** PROBLEM REQUIREMENTS **
This exercise requires every record to be repeated exactly.

BEGIN DATA FOR THIS TASK

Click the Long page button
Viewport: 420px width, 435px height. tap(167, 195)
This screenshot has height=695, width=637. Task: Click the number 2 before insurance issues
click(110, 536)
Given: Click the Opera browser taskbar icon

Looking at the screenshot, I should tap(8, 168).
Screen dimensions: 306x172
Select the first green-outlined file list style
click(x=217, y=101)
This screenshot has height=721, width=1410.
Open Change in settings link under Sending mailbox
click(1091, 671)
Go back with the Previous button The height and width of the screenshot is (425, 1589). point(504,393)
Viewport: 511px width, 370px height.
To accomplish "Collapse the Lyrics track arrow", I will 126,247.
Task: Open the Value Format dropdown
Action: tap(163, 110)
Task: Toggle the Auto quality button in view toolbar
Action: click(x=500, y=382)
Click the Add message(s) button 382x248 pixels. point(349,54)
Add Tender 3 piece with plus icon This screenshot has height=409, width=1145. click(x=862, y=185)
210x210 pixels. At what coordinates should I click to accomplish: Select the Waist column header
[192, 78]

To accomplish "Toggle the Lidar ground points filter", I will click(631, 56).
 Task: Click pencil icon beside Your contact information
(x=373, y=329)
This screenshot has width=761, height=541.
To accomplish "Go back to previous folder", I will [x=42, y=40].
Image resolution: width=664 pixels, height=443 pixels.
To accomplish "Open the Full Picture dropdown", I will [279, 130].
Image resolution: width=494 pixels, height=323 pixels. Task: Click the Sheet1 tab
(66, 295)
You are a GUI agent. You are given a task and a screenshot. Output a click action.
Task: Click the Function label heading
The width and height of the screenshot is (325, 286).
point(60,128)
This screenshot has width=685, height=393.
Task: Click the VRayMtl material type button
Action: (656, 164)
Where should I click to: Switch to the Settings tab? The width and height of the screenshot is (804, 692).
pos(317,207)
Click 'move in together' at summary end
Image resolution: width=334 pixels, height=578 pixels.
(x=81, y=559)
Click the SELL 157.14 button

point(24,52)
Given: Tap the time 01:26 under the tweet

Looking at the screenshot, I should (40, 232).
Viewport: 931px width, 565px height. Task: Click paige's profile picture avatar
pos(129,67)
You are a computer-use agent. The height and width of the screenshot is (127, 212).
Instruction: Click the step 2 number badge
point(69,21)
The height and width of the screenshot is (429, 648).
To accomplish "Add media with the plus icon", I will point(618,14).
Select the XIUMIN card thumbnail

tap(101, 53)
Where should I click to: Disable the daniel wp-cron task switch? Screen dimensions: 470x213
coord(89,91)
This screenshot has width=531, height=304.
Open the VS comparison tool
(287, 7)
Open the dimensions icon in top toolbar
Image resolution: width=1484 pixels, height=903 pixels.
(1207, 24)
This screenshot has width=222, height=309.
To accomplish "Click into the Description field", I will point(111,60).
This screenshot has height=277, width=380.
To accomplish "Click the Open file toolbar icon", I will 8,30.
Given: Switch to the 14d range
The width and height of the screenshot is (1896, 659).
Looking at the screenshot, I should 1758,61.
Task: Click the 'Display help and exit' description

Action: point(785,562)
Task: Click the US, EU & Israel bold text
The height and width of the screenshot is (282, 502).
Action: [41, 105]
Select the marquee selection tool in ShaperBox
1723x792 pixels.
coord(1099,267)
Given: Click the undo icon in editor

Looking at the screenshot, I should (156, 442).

END DATA FOR THIS TASK

** EXERCISE RESULT **
Click the Long page button
Viewport: 420px width, 435px height. tap(167, 195)
This screenshot has height=695, width=637. Task: Click the number 2 before insurance issues
click(110, 536)
Given: Click the Opera browser taskbar icon

Looking at the screenshot, I should tap(8, 168).
Screen dimensions: 306x172
Select the first green-outlined file list style
click(x=217, y=101)
This screenshot has height=721, width=1410.
Open Change in settings link under Sending mailbox
click(1091, 671)
Go back with the Previous button The height and width of the screenshot is (425, 1589). point(504,393)
Viewport: 511px width, 370px height.
To accomplish "Collapse the Lyrics track arrow", I will 126,247.
Task: Open the Value Format dropdown
Action: tap(163, 110)
Task: Toggle the Auto quality button in view toolbar
Action: click(x=500, y=382)
Click the Add message(s) button 382x248 pixels. point(349,54)
Add Tender 3 piece with plus icon This screenshot has height=409, width=1145. click(x=862, y=185)
210x210 pixels. At what coordinates should I click to accomplish: Select the Waist column header
[192, 78]

To accomplish "Toggle the Lidar ground points filter", I will click(631, 56).
 Task: Click pencil icon beside Your contact information
(x=373, y=329)
This screenshot has width=761, height=541.
To accomplish "Go back to previous folder", I will [x=42, y=40].
Image resolution: width=664 pixels, height=443 pixels.
To accomplish "Open the Full Picture dropdown", I will [279, 130].
Image resolution: width=494 pixels, height=323 pixels. Task: Click the Sheet1 tab
(66, 295)
You are a GUI agent. You are given a task and a screenshot. Output a click action.
Task: Click the Function label heading
The width and height of the screenshot is (325, 286).
point(60,128)
This screenshot has width=685, height=393.
Task: Click the VRayMtl material type button
Action: (656, 164)
Where should I click to: Switch to the Settings tab? The width and height of the screenshot is (804, 692).
pos(317,207)
Click 'move in together' at summary end
Image resolution: width=334 pixels, height=578 pixels.
(x=81, y=559)
Click the SELL 157.14 button

point(24,52)
Given: Tap the time 01:26 under the tweet

Looking at the screenshot, I should (40, 232).
Viewport: 931px width, 565px height. Task: Click paige's profile picture avatar
pos(129,67)
You are a computer-use agent. The height and width of the screenshot is (127, 212).
Instruction: Click the step 2 number badge
point(69,21)
The height and width of the screenshot is (429, 648).
To accomplish "Add media with the plus icon", I will point(618,14).
Select the XIUMIN card thumbnail

tap(101, 53)
Where should I click to: Disable the daniel wp-cron task switch? Screen dimensions: 470x213
coord(89,91)
This screenshot has width=531, height=304.
Open the VS comparison tool
(287, 7)
Open the dimensions icon in top toolbar
Image resolution: width=1484 pixels, height=903 pixels.
(1207, 24)
This screenshot has width=222, height=309.
To accomplish "Click into the Description field", I will point(111,60).
This screenshot has height=277, width=380.
To accomplish "Click the Open file toolbar icon", I will 8,30.
Given: Switch to the 14d range
The width and height of the screenshot is (1896, 659).
Looking at the screenshot, I should 1758,61.
Task: Click the 'Display help and exit' description

Action: point(785,562)
Task: Click the US, EU & Israel bold text
The height and width of the screenshot is (282, 502).
Action: [41, 105]
Select the marquee selection tool in ShaperBox
1723x792 pixels.
coord(1099,267)
Given: Click the undo icon in editor

Looking at the screenshot, I should (156, 442).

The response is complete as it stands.